Give an exact reproduction of the lines from the one with "612x532 pixels." to the final line of the entries below, both ends included, and omit the pictures.

[Input material Boundary: Start]

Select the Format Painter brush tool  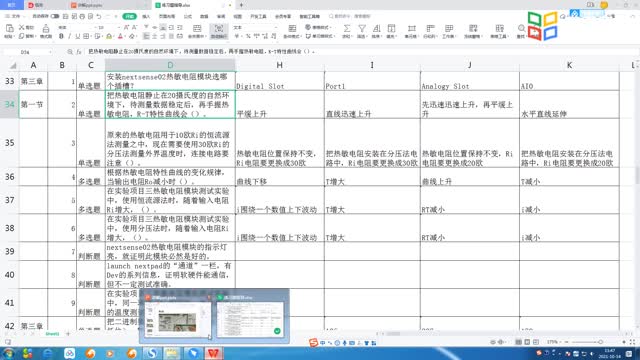[x=46, y=31]
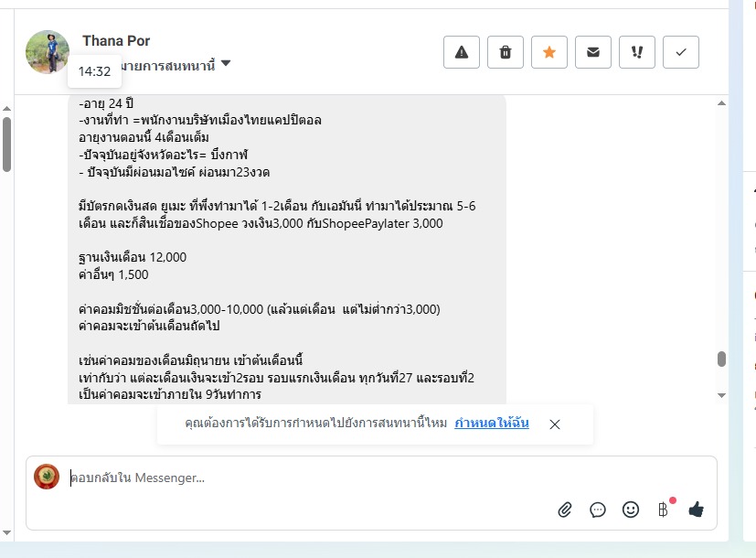Dismiss the assignment prompt banner

tap(555, 424)
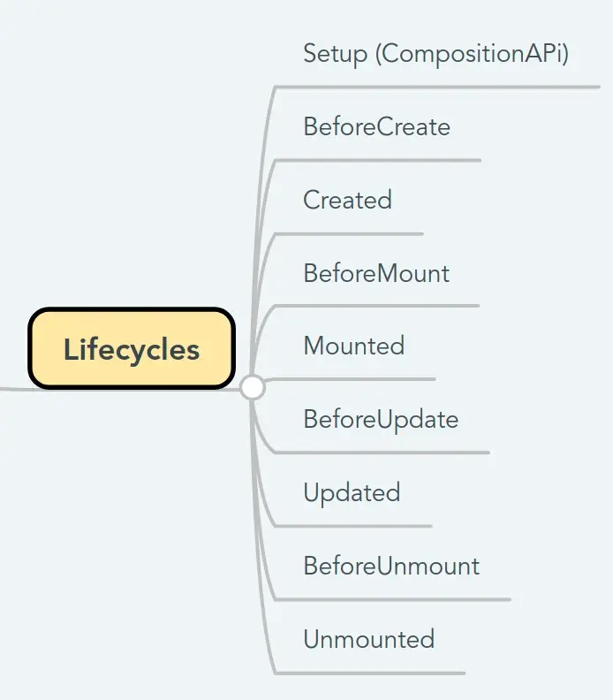The width and height of the screenshot is (613, 700).
Task: Select the Unmounted node
Action: point(369,639)
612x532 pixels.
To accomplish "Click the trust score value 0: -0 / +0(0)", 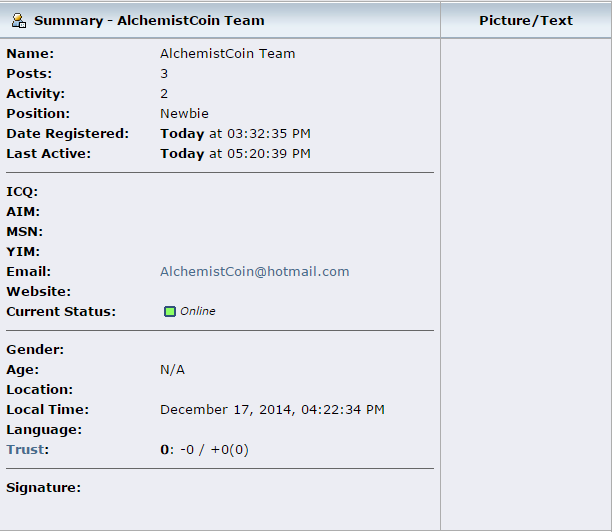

[Input material Boundary: End]

**Answer to this problem:**
612x532 pixels.
To accomplish "Click the trust score value 0: -0 / +0(0)", 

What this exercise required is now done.